Mais recentemente, a Pandemia de Covid-19 marcou um momento muito difícil para a classe artística brasileira e para a área cultural como um todo. Artistas, produtores e técnicos foram impactados diretamente com os efeitos socioeconômicos da pandemia, uma vez que os eventos presenciais se tornaram escassos. Em resposta a isso, duas importantes leis foram homologadas: a Política Nacional Aldir Blanc (PNAB) e a Lei Paulo Gustavo. A PNAB (lei 14.017/2020) reservou 15 bilhões de reais para garantir auxílio financeiro a trabalhadores da cultura e espaços culturais, pagos em um intervalo de 5 anos (até 2027). E a Lei Paulo Gustavo (lei complementar n. 195/2022), nomeada em homenagem ao ator e humorista Paulo Gustavo, vítima da COVID-19, reservou 3,8 bilhões para o setor cultural em todo o território nacional. A distribuição desses recursos é de responsabilidade dos estados, municípios e do Distrito Federal, e para a seleção dos beneficiários são realizados editais e chamadas públicas, executados pelos entes federados.

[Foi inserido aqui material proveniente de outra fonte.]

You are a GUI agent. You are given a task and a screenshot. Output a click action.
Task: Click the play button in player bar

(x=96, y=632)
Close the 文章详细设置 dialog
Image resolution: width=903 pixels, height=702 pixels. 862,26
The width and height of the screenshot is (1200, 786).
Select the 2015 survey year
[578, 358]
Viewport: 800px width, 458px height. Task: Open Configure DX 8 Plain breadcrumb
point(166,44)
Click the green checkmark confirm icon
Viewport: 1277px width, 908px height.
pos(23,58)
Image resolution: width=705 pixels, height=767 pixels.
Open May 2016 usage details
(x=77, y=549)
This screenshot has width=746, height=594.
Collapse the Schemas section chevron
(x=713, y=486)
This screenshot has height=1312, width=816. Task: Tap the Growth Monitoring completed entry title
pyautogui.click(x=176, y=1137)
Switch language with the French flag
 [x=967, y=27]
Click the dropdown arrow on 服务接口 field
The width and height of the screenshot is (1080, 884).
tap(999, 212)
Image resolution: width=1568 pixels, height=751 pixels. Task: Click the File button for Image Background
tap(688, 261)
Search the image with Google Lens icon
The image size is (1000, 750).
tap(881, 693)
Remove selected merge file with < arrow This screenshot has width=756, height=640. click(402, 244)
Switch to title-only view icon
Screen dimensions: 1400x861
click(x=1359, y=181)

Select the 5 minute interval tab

É importante destacar ainda que a recriação do Ministério da Cultura, em 2023, abriu caminho para a plena execução dessas leis e para a reinserção do desenvolvimento cultural como vetor de transformação social e superação de desigualdades. Nesse sentido, foram lançados ainda o Programa Rouanet Norte (com investimento de R$ 24 milhões a projetos culturais dos estados da região norte); o Programa Rouanet nas Favelas (recursos de R$ 5 milhões destinados a territórios de favelas das cidades de Salvador, Belém, São Luís, Fortaleza e Goiânia); e diversos editais com foco em diversidade, inclusão e promoção de direitos, como o Edital Sérgio Mamberti, o Edital de Fomento aos Pontões de Cultura, o Edital de Construção Nacional do Hip-Hop, o Edital Ruth de Souza e o Edital de Intercâmbio Cultural – Formação e Circulação Audiovisual no Exterior. Na interseção literatura, livro e leitura é possível mencionar a implantação e modernização de bibliotecas, com um chamamento público para a execução da Programação Cultural da Biblioteca Demonstrativa Maria da Conceição Moreira Salles; o Programa de Apoio à Tradução e à Publicação de Autores Brasileiros no exterior; o Programa Olhos d’água – Edital Escolas Livres de Formação em Arte e Cultura; além do lançamento de diversos prêmios. Por fim, destaca-se a retomada da Fundação Cultural Palmares, que tem como missão a promoção e preservação da cultura negra e afro-brasileira, e diversas ações de políticas públicas voltadas para Quilombolas.